The example script can be found in
kaldi-trunk/egs/tidigits/s5/ all other scripts referred to here are relative to that path. Kaldi example scripts are all written to be run from that path (or it equivelent in other examples) even if they are located in a subfolder.
Kaldi example scripts should only be run in
bash – they will not necessarily work in other POSIX shells.
Be aware that a lot of the recipe code is shared between WSJ (Wall Street Journal), and all the other examples (including TIDIGITs).
steps/ folders in most of the example folders (including that for TIDIGITs),
is a symlink to the matching folders in the WSJ example. You can very well make use of these scripts in your own recipes.
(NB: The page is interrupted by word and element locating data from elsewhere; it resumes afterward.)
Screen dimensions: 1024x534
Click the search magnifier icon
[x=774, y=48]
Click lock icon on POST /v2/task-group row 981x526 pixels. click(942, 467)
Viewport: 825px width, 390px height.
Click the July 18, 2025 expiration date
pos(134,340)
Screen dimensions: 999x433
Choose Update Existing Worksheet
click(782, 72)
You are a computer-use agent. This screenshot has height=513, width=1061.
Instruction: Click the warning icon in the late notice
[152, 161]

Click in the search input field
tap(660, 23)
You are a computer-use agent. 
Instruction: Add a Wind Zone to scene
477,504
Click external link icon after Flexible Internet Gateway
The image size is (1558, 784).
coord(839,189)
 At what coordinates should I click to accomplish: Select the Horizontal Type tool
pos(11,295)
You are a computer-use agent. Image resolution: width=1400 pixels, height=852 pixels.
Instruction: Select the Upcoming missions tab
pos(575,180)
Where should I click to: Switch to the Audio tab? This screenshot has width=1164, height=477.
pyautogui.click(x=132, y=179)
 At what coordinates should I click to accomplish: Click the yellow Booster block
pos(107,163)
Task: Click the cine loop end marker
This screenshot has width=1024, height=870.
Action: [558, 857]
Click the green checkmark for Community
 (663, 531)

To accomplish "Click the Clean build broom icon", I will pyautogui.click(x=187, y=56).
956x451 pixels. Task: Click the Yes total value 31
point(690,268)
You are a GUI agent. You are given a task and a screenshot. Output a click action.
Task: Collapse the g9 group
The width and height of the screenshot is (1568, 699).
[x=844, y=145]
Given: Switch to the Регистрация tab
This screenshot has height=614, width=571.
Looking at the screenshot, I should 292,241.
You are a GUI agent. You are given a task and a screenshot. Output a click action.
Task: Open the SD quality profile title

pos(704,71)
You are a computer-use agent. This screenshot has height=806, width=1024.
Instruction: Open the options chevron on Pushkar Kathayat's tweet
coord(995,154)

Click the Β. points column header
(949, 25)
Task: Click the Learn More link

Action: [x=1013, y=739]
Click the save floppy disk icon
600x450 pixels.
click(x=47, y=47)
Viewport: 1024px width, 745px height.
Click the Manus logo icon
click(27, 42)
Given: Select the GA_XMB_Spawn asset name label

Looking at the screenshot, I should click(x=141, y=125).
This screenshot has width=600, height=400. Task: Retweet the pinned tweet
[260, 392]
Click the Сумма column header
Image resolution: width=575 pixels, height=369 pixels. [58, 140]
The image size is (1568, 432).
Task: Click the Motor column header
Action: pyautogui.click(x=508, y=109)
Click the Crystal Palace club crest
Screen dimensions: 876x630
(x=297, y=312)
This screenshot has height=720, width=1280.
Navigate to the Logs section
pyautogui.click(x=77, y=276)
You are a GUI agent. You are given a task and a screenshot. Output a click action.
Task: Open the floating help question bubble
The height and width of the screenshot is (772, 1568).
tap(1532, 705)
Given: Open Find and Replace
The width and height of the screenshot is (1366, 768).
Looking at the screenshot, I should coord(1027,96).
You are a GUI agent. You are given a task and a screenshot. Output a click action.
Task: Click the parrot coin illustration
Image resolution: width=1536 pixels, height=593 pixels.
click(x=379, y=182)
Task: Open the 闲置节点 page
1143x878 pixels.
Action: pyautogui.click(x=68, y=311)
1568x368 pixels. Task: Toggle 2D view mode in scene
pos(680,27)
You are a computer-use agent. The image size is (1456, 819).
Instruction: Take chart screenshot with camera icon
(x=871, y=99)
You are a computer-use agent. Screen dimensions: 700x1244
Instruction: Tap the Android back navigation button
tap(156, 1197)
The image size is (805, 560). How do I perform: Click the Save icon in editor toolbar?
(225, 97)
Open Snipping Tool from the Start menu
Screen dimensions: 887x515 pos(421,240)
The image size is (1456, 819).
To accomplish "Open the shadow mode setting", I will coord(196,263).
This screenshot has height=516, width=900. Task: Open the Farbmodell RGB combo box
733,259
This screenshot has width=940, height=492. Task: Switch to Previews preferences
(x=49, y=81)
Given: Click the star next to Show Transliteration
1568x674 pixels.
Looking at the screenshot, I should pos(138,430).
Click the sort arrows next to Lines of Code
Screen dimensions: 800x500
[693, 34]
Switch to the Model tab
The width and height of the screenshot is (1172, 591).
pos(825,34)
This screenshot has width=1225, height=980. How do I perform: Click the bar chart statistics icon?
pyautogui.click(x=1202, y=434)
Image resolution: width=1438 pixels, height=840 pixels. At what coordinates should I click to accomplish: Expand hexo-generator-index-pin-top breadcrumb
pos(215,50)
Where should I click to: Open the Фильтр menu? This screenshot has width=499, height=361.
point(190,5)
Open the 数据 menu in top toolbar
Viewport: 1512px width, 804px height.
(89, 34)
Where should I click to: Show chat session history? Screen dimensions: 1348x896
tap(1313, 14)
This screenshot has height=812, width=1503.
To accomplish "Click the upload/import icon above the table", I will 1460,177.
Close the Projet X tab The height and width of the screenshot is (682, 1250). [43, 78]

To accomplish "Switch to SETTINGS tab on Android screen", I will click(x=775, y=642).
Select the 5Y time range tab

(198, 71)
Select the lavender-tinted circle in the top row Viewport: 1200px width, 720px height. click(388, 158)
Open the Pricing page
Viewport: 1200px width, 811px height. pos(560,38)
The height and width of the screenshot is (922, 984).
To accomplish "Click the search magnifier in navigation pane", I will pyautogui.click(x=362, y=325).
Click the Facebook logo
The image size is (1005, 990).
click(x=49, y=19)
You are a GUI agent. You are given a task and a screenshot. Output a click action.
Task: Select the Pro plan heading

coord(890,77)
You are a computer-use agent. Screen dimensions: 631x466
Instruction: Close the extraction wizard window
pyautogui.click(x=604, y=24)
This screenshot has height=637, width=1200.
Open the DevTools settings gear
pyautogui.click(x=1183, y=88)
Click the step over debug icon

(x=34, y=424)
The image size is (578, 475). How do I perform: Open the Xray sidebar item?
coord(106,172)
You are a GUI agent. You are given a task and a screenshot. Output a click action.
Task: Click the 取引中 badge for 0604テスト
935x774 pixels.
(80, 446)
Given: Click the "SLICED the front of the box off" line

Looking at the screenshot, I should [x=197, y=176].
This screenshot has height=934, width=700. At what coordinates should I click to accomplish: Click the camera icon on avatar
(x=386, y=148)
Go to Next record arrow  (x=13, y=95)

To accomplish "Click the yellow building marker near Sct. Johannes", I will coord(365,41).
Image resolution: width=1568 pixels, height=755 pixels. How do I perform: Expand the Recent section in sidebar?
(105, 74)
The official Kaldi tutorial is not perfect (yet), but is a valuable resource. It is linked to in various sections throughout this document.
The Major Steps
There are Four Steps to applying Kaldi to a task such as this.
- Data Preparation:
- Locating the datafiles
- Parsing its annotations (e.g. Speaker Labels, Utterance Labels)
- Converting the audio data format
- Language Preparation:
- Create Lexicon (Phoneme/Word dictionary)
- Create Grammar (Word Language Model)
- Training Speech Recognizer:
- Training the GMMs
- Building the HMM graph
- Evaluating the Speech Recognizer:
- Decoding and building the lattices
- Interpreting the results
The full process can be carried out by running
bash run.sh. Though you most likely need to edit at least the TIDIGITs path, and the
cmd.sh(so that it is set to run locally, not on a cluster).
These instructions also briefly touch on some of the option that might be needed in more complicated tasks. They also go into some detail on things which are not done by the
run.sh script, for example outputting utterance recognition lattice diagrams. The instructions do not provide any kind of solid introduction to HMMs or GMMs. Nor to bash or awk.